Entre esos dos mundos que entran en contacto –victimas y victimarios, detenidos y penitenciarios-, el documental coloca la figura de dos jueces. En la apariencia inicial parecen los polos opuestos: Alejandro se ve como un juez algo más formal, más apegado a ciertas formas de explicación que tienden a anteponer ciertos aspectos legales en el centro del discurso; Walter se ve mucho más informal, desde las visitas a las celdas hasta las audiencias y sitúa los elementos legales como una explicación que viene como corolario de lo coloquial. Ambos representan dos formas de acercamiento al espacio de los detenidos. En Walter parece reconocerse a alguien más cercano, posiblemente por ese arco de detalles que avalan su descripción –la ropa informal, el pelo largo, las formas del habla y hasta los tatuajes en su brazo, similares a los de los detenidos-, lo que lo lleva a compartir espacios comunes, a ser recibido y saludado, a ser interpelado pero en un diálogo en pie de igualdad. En Alejandro, la aparente distancia que impone su formalidad, se diluye en la forma en que su tarea se entrelaza con la intermediación –con las autoridades para que los jugadores de los Espartanos puedan entrenar dos veces por semana, con la autorización para algún traslado de un detenido a otra dependencia- o con la generación de espacios para que los detenidos puedan recomponer desde el estudio, el trabajo, el deporte o las artes, su vida –llegando a participar con los detenidos del taller con perspectiva de género-.

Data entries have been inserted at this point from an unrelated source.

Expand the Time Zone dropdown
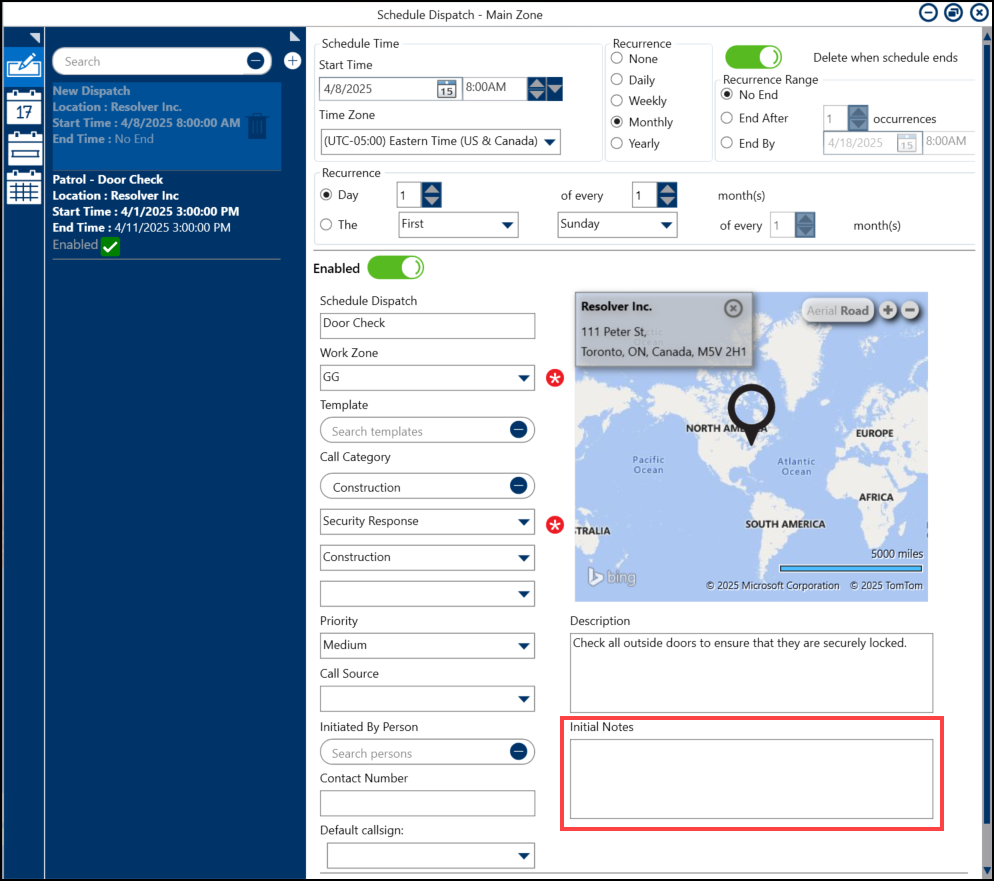 click(549, 141)
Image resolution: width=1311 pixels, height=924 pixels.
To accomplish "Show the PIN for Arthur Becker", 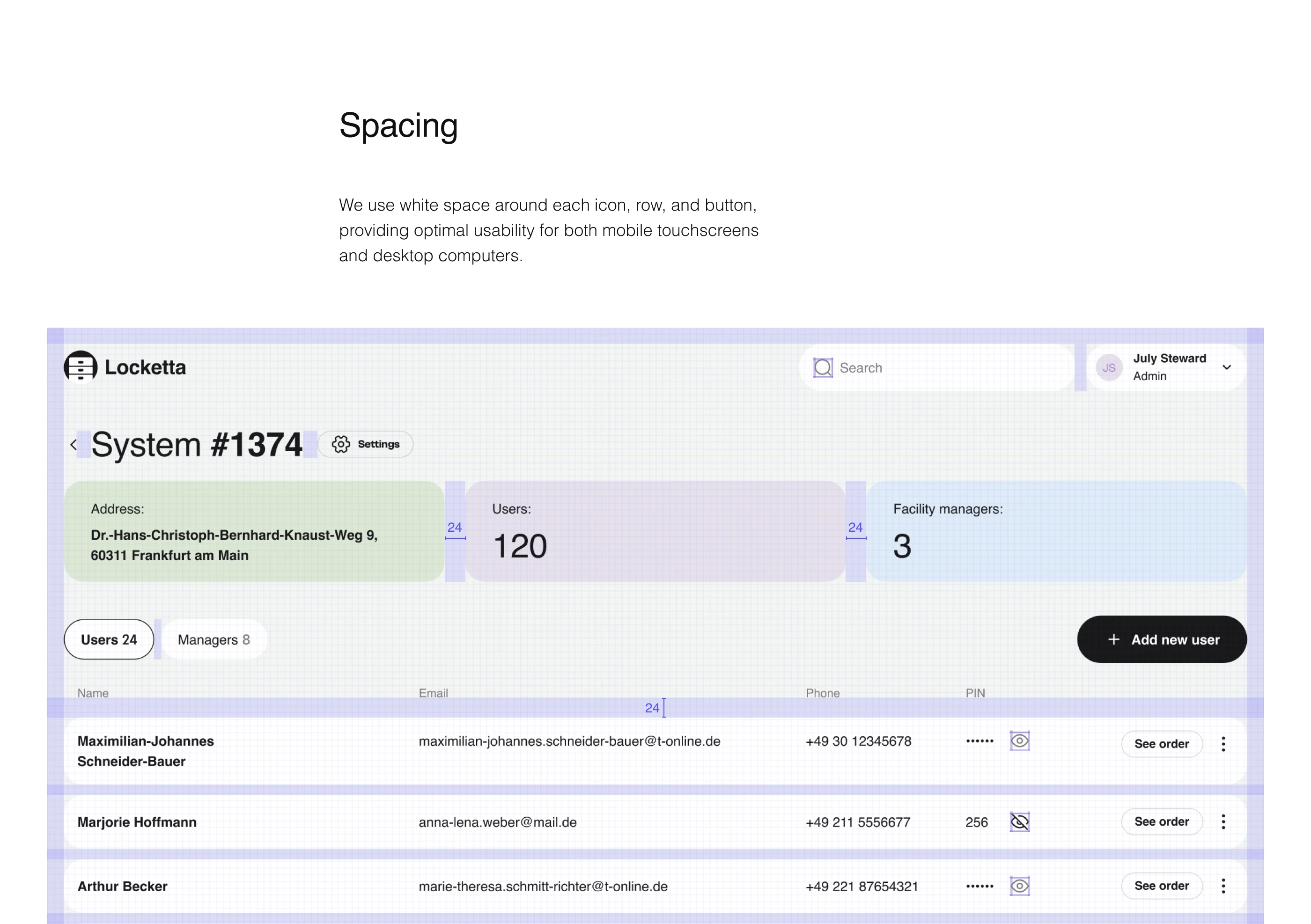I will coord(1019,886).

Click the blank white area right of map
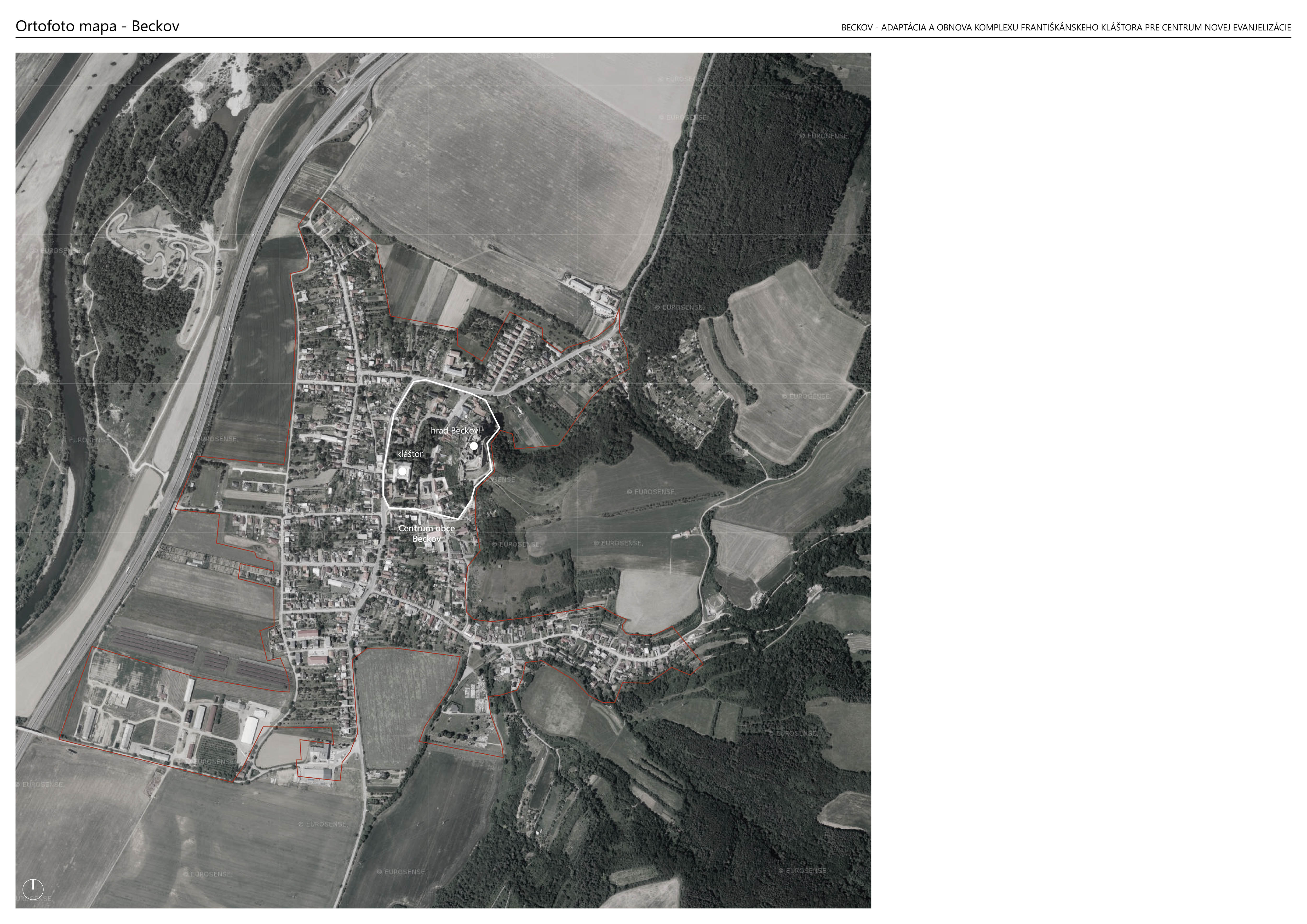click(x=1082, y=455)
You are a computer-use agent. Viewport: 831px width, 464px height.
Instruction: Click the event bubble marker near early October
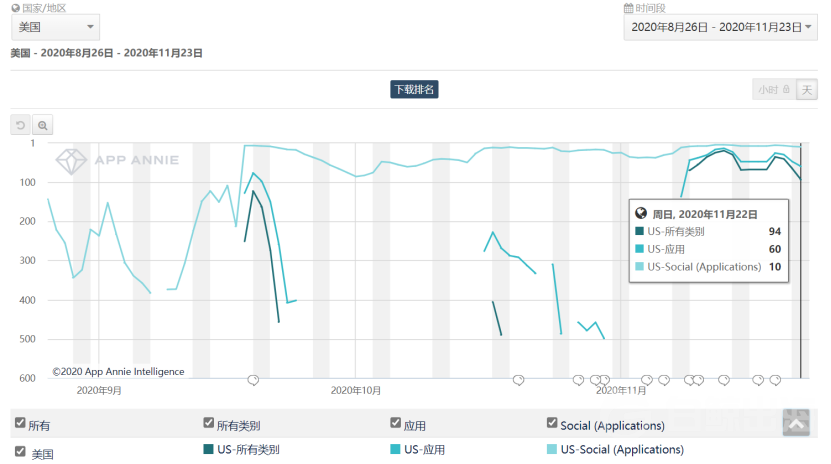pos(253,380)
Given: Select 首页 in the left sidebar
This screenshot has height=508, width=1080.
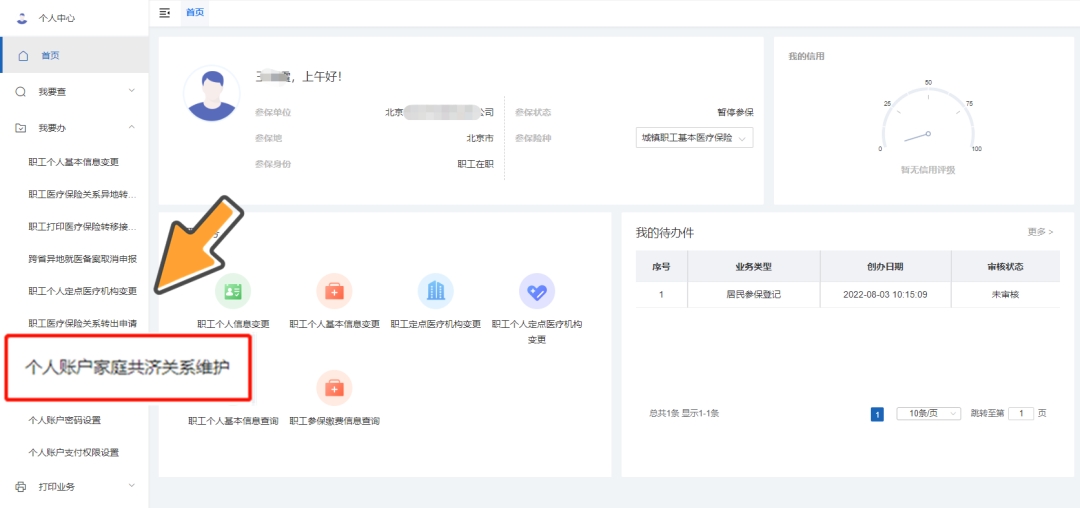Looking at the screenshot, I should pos(50,55).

Lo que hace El libro de los jueces –con ese nombre de reminiscencias tan bíblicas que parece contrastar con ese “Dios no te libera de la prisión” que le recuerda y recalca Walter a uno de los detenidos, restableciendo el lugar que ocupa la Justicia- es meterse en un espacio complejo, en el que aparecen retratados, más que un par de jueces y el rol de la justicia como sistema de juzgamiento y eventual castigo, los elementos que componen un universo multiforme. Siguiendo la huella trazada hace unos años por un documental como Pabellón 4, tiende a la humanización de un proceso en el cual habitualmente se tiende a la deshumanización. Aquí, los detenidos, eventualmente condenados, son devueltos a un espacio humano que el sistema en su formulación tiende a negarles. Y los pone en un escenario que deben compartir con quienes los vigilan, con quienes los juzgan y con quienes fueron sus víctimas. Todos tienen sus rasgos particulares y nunca son reducidos a un número. De esa manera, la mirada de la película entra en un lugar raramente explorado, aceptando los riesgos de escapar a la corrección política y a la cultura de la cancelación –que para los presos y detenidos existe desde el comienzo de los tiempos- para exponer la complejidad de lo que se pone en marcha cada vez que alguien es detenido, cada vez que alguien se convierte en víctima.

El libro de los jueces (Argentina 2023). Guion y Dirección: Matías Scarvaci. Producción: Ignacio Rey, Rocío Gort y Matías Scarvaci. Director de Fotografía:  Armin Marchesini Weimuler. Música: Estudio Pomeranec
Director de Sonido: Estudio Pomenarec. Montaje: Eduardo López López. Elenco principal: Dr. Walter Saettone / Dr. Alejandro David. Duración: 88 minutos.